Collecting taxes in order to function is not the same as having the tax collector come by and say, “My wife’s cousin is a voter, and I will take an additional amount from you so I may give it to her.”

The key here is that “fair or just” taxes are used by the government to protect you from people or armies who want to harm you or pillage your property.

Any time the very government you hired to protect you, becomes an instrument to pillage your possessions, then they have perverted the law.

It becomes easy to see the immorality of “unjust” plunders by the very government you hired to protect you.

Immoral acts are not “Far and Just” actions of any government.

Robin Hood may have been a local hero, but he was still a thief.

To quote Bastiat:

If every person has the right to defend -- even by force -- his person, his liberty, and his property, then it follows that a group of men have the right to organize and support a common force to protect these rights constantly.


Thus the principle of collective right -- its reason for existing, its lawfulness -- is based on individual right. And the common force that protects this collective right cannot logically have any other purpose or any other mission than that for which it acts as a substitute.

Thus, since an individual cannot lawfully use force against the person, liberty, or property of another individual, then the common force -- for the same reason -- cannot lawfully be used to destroy the person, liberty, or property of individuals or groups.

Such a perversion of force would be, in both cases, contrary to our premise. Force has been given to us to defend our own individual rights. Who will dare to say that force has been given to us to destroy the equal rights of our brothers?

Since no individual acting separately can lawfully use force to destroy the rights of others, does it not logically follow that the same principle also applies to the common force that is nothing more than the organized combination of the individual forces?
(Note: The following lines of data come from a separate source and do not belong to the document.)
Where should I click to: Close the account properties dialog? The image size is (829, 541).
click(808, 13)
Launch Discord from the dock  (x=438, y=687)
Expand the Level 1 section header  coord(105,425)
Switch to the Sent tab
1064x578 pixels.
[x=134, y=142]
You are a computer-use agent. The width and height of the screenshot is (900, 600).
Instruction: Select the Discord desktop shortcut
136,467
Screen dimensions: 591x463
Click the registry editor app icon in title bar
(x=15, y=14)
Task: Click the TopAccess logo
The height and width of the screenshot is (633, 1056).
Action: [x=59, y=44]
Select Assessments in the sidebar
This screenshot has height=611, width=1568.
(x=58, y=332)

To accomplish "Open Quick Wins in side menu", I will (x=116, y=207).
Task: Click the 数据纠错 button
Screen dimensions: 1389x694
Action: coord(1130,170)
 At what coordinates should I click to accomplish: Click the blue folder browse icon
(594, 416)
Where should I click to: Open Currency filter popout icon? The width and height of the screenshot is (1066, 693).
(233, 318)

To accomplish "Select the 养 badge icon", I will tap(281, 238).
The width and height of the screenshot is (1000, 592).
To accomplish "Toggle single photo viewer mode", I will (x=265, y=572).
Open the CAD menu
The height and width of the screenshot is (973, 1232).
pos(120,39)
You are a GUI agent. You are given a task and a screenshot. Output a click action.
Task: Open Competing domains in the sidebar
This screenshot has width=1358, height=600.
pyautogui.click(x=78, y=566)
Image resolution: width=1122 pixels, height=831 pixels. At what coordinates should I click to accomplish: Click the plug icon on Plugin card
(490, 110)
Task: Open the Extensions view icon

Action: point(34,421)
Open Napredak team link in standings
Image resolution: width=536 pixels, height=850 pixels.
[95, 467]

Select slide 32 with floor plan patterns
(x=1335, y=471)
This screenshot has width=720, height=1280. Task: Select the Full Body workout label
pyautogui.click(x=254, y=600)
If this is true, then nothing can be more evident than this: The law is the organization of the natural right of lawful defense. It is the substitution of a common force for individual forces.

And this common force is to do only what the individual forces have a natural and lawful right to do: to protect persons, liberties, and properties; to maintain the right of each, and to cause justice to reign over us all."

In a Democracy the majority gets to rule the minority, but in a Republic as we have, the individual is protected from the majority by way of the Constitution and the Bill of Rights.

These rights include the 5th and 14th Amendments, which prohibit the government from unjustly removing your property. In the 5th we read “nor be deprived of life, liberty, or property, without due process of law; nor shall private property be taken for public use, without just compensation.”

And in the 14th Amendment we read: “nor shall any State deprive any person of life, liberty, or property, without due process of law; nor deny to any person within its jurisdiction the equal protection of the laws.”

Ever hear of “And to the Democracy for which it stands?” How about “Battle Hymn of the Democracy?”

Again in a Democracy 50.1% of the vote can tell the minority to do whatever they wish, but in a Republic, the government is specifically told it can not take away property or rights and the functions of government are the only reasons to take property from the individual.

Initially the framers were so worried about the reach of the Federal Government that they spelled out how to protect us from “taxation without representation.” They essentially said that each state would send an amount to the Federal Government based upon it’s number of citizens, as done by a census.


In other words, California you have “x” number of people, send us “x” amount. Oklahoma you have “x” amount of people, you send us “x” amount. They were fearful of a “direct” tax. But alas the greedy people in D.C. had that changed with the 16th Amendment, and the rest is history.

As Will Rogers Jr. said, “We have the best people in Washington that money can buy."

2 Comments:

At 9:44 PM, Blogger Free Agency Rules said...

BTW,

On this Veterans Day, I would like to say that it was my pleasure to serve this great country in Viet Nam, and thanks to all who have thanked me for your support.

I know that our service men and women are doing a great job around the world today.

FAR.

 
At 11:57 AM, Blogger Michael said...

I've gone ahead and posted a systematic critique of your reasoning on my blog.